Text excerpt -
---

Bio.codonalign.codonseq module¶

Code for dealing with coding sequence.

CodonSeq class is inherited from Seq class. This is the core class to deal with sequences in CodonAlignment in biopython.

class Bio.codonalign.codonseq.CodonSeq(data='', alphabet=CodonAlphabet(Standard), gap_char='-', rf_table=None)¶

Bases: Bio.Seq.Seq

CodonSeq is designed to be within the SeqRecords of a CodonAlignment class.

CodonSeq is useful as it allows the user to specify reading frame when translate CodonSeq

CodonSeq also accepts codon style slice by calling get_codon() method.

Important: Ungapped CodonSeq can be any length if you specify the rf_table. Gapped CodonSeq should be a multiple of three.

>>> codonseq = CodonSeq("AAATTTGGGCCAAATTT", rf_table=(0,3,6,8,11,14))
>>> print(codonseq.translate())
KFGAKF

test get_full_rf_table method

>>> p = CodonSeq('AAATTTCCCGG-TGGGTTTAA', rf_table=(0, 3, 6, 9, 11, 14, 17))
>>> full_rf_table = p.get_full_rf_table()
>>> print(full_rf_table)
[0, 3, 6, 9, 12, 15, 18]
>>> print(p.translate(rf_table=full_rf_table, ungap_seq=False))
KFPPWV*
>>> p = CodonSeq('AAATTTCCCGGGAA-TTTTAA', rf_table=(0, 3, 6, 9, 14, 17))
>>> print(p.get_full_rf_table())
[0, 3, 6, 9, 12.0, 15, 18]
>>> p = CodonSeq('AAA------------TAA', rf_table=(0, 3))
>>> print(p.get_full_rf_table())
[0, 3.0, 6.0, 9.0, 12.0, 15]

__init__(self, data='', alphabet=CodonAlphabet(Standard), gap_char='-', rf_table=None)¶: Initialize the class.

__getitem__(self, index)¶

Return a subsequence of single letter, use my_seq[index].

>>> my_seq = Seq('ACTCGACGTCG')
>>> my_seq[5]
'A'

get_codon(self, index)¶: Get the index codon from the sequence.

get_codon_num(self)¶: Return the number of codons in the CodonSeq.

translate(self, codon_table=NCBICodonTable(id=1, names=['Standard', 'SGC0'], ...), stop_symbol='*', rf_table=None, ungap_seq=True)¶

Translate the CodonSeq based on the reading frame in rf_table.

It is possible for the user to specify a rf_table at this point. If you want to include gaps in the translated sequence, this is the only way. ungap_seq should be set to true for this purpose.

toSeq(self, alphabet=DNAAlphabet())¶: Convert DNA to seq object.

get_full_rf_table(self)¶

Return full rf_table of the CodonSeq records.

A full rf_table is different from a normal rf_table in that it translate gaps in CodonSeq. It is helpful to construct alignment containing frameshift.

full_translate(self, codon_table=NCBICodonTable(id=1, names=['Standard', 'SGC0'], ...), stop_symbol='*')¶: Apply full translation with gaps considered.

---

Study material -
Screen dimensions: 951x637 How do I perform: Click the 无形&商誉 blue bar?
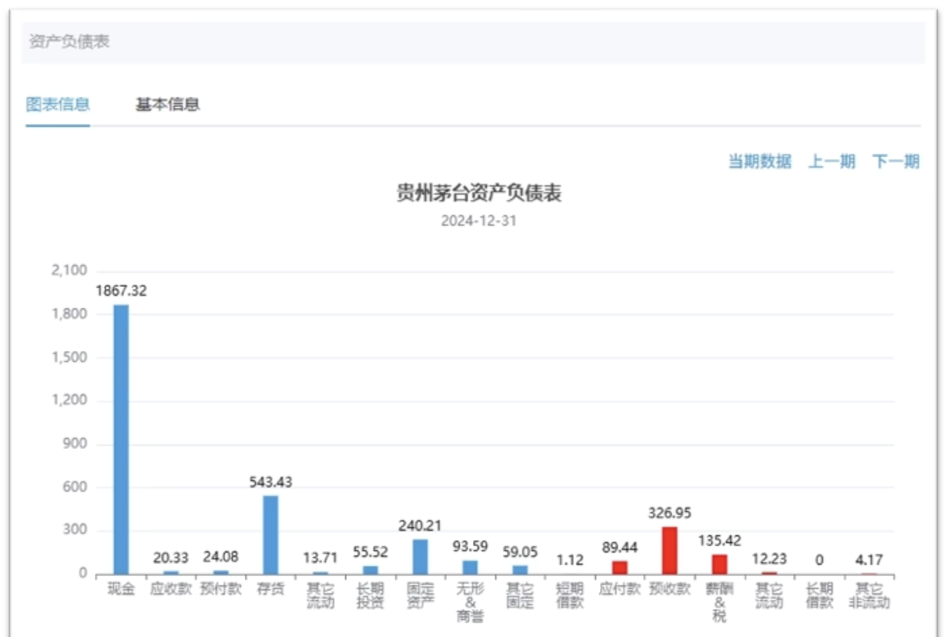pos(470,568)
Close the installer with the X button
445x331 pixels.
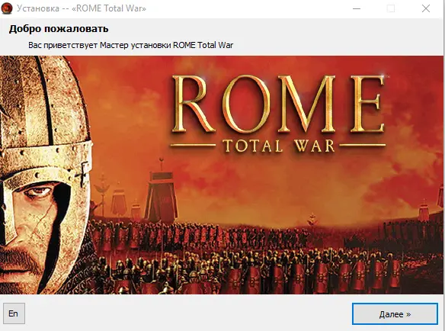[426, 8]
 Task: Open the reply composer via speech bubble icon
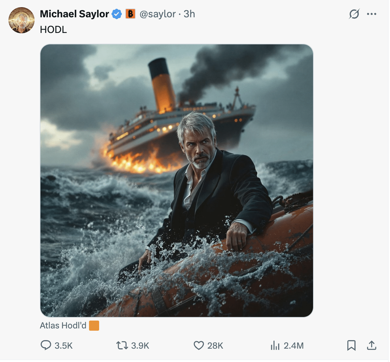tap(47, 345)
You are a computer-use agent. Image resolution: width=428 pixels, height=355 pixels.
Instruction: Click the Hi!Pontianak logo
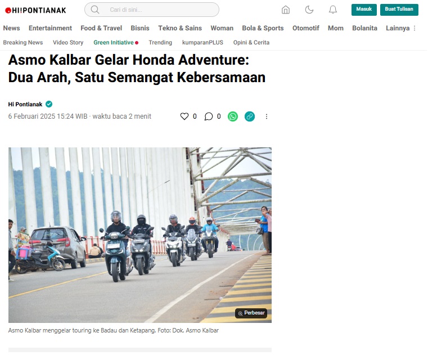[35, 10]
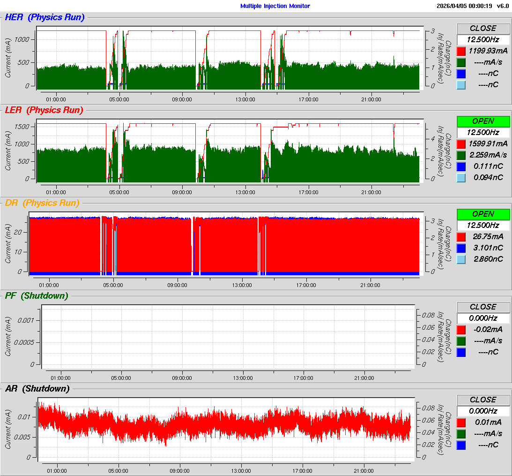Select the red swatch next to AR 0.01mA
512x476 pixels.
461,422
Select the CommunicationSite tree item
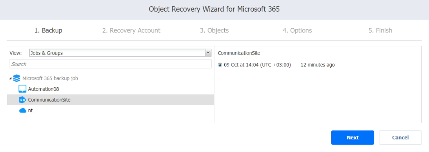 click(49, 100)
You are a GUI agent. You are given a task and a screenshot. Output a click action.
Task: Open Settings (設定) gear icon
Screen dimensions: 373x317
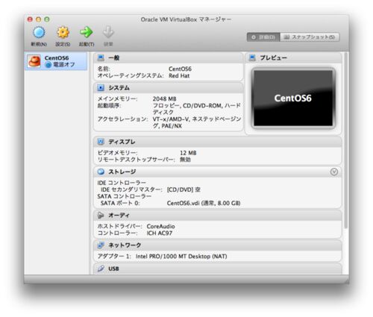coord(63,33)
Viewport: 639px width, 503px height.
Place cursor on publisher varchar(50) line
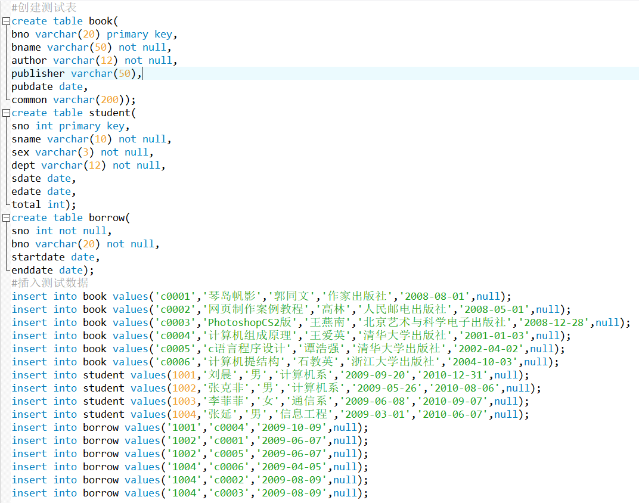click(x=76, y=74)
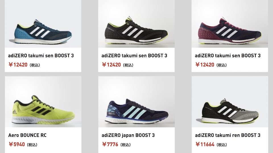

---

Questions -
[A] Reproduce the passage of the CodonSeq documentation that begins at the words "It is possible" and ends after "alignment containing frameshift.", substituting "indel" for "frameshift".
[B] Answer these questions from the CodonSeq documentation:
(i) Which class is CodonSeq inherited from?
(ii) What is the default value of gap_char for CodonSeq?
(iii) What does the get_codon_num method return?

Responses in order -
[A]
It is possible for the user to specify a rf_table at this point. If you want to include gaps in the translated sequence, this is the only way. ungap_seq should be set to true for this purpose.

toSeq(self, alphabet=DNAAlphabet())¶: Convert DNA to seq object.

get_full_rf_table(self)¶

Return full rf_table of the CodonSeq records.

A full rf_table is different from a normal rf_table in that it translate gaps in CodonSeq. It is helpful to construct alignment containing indel.

[B]
(i) The Seq class (Bio.Seq.Seq).
(ii) '-'
(iii) The number of codons in the CodonSeq.